After this patch, we cannot set table_open_cache = 200000 ! The server crashes with "mysqld got signal 6 ;" or out of memory (before patch, there was >10 GB system-cache). We currently run table_open_cache = 50000 and all is fine (only 2 GB system-cache). There is no memleak, simple that new hash-construct use many ram (not exactly proved).

Is there a plan to release a version soon, which help in our scenario? The list-approach dont work for us!
[27 May 2015 14:49] Mattias Jonsson
Posted by developer:
 
A new patch based on WL#4305 is proposed in rb#8811. (changeset not removed since it gives some history).
[10 Aug 2015 10:35] Murthy Sidagam
Posted by developer:
 
old rb#8811 is owned by Mattias and I cannot update the rb with new patch(which has fix for memory leak issue).
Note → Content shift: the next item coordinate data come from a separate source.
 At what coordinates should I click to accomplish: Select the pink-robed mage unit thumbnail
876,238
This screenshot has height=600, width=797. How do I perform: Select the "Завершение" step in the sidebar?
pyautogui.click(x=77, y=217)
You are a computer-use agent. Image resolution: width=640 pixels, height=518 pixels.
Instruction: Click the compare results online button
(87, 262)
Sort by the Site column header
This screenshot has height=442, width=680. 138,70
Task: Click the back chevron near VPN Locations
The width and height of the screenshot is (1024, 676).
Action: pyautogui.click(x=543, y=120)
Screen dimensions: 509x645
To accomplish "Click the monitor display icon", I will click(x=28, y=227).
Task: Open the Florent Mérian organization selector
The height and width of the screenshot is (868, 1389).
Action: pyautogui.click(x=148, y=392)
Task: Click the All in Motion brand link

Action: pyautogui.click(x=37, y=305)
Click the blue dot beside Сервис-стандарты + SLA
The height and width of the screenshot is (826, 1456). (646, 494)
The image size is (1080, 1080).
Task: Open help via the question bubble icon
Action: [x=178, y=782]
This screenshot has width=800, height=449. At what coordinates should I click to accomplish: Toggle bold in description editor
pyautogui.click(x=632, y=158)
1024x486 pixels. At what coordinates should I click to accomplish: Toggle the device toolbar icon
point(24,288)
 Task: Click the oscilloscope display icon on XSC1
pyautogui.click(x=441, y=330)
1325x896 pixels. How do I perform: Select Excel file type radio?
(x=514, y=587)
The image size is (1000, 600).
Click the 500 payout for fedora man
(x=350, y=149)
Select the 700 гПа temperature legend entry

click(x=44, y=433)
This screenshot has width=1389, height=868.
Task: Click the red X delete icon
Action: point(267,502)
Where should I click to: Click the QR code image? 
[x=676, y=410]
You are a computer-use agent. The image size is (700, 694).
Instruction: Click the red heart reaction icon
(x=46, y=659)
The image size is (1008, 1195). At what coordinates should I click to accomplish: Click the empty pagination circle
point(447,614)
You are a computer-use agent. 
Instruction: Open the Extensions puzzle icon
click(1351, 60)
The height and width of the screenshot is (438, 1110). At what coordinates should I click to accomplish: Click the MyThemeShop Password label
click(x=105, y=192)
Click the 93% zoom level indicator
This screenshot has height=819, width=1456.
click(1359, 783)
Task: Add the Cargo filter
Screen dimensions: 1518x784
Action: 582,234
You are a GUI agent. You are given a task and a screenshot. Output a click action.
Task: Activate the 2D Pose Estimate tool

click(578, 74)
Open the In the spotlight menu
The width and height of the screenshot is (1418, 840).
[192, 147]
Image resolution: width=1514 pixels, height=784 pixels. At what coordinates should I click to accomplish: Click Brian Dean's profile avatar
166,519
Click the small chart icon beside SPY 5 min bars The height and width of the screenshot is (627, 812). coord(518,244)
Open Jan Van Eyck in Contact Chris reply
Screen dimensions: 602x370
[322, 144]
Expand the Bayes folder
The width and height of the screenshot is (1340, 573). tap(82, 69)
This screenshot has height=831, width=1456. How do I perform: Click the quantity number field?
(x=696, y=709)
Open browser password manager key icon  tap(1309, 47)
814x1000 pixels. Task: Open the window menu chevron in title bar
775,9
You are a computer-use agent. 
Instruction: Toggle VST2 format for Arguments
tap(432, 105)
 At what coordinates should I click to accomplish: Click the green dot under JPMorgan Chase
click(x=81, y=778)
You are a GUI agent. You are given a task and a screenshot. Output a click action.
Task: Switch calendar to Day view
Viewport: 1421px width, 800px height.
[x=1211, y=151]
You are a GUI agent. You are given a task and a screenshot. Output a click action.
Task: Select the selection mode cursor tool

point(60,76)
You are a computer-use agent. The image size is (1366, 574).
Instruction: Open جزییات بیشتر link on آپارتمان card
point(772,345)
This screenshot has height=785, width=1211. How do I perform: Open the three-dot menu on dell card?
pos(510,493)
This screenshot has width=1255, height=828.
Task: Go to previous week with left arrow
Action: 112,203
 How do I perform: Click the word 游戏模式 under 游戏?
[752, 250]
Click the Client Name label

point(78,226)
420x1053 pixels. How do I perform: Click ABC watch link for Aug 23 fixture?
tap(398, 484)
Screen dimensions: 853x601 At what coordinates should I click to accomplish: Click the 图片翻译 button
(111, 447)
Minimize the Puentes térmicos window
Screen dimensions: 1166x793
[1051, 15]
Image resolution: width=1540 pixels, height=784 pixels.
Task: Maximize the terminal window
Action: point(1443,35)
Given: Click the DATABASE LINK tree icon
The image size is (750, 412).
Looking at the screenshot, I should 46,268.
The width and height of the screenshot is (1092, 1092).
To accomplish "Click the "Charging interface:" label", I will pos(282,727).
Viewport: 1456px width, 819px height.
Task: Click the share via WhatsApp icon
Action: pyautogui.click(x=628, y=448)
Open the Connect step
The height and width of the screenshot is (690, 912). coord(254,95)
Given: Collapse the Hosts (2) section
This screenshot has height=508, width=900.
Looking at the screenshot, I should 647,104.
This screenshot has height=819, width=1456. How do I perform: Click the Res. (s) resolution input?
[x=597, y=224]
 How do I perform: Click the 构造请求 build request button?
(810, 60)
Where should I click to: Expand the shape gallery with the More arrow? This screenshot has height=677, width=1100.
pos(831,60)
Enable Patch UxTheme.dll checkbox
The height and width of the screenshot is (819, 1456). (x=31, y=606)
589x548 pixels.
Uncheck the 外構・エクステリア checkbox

Hence I have uploaded new patch under rb#9874
[28 Aug 2015 13:47] Paul DuBois
Noted in 5.7.9, 5.8.0 changelogs.

As the number of open MyISAM tables increased, lookups to check
whether a table was open became expensive, particularly when the
table was not open. Lookup performance has been improved, with the
overhead reduction especially beneficial for selects on large number
of tables with large values of table_open_cache and
table_definition_cache.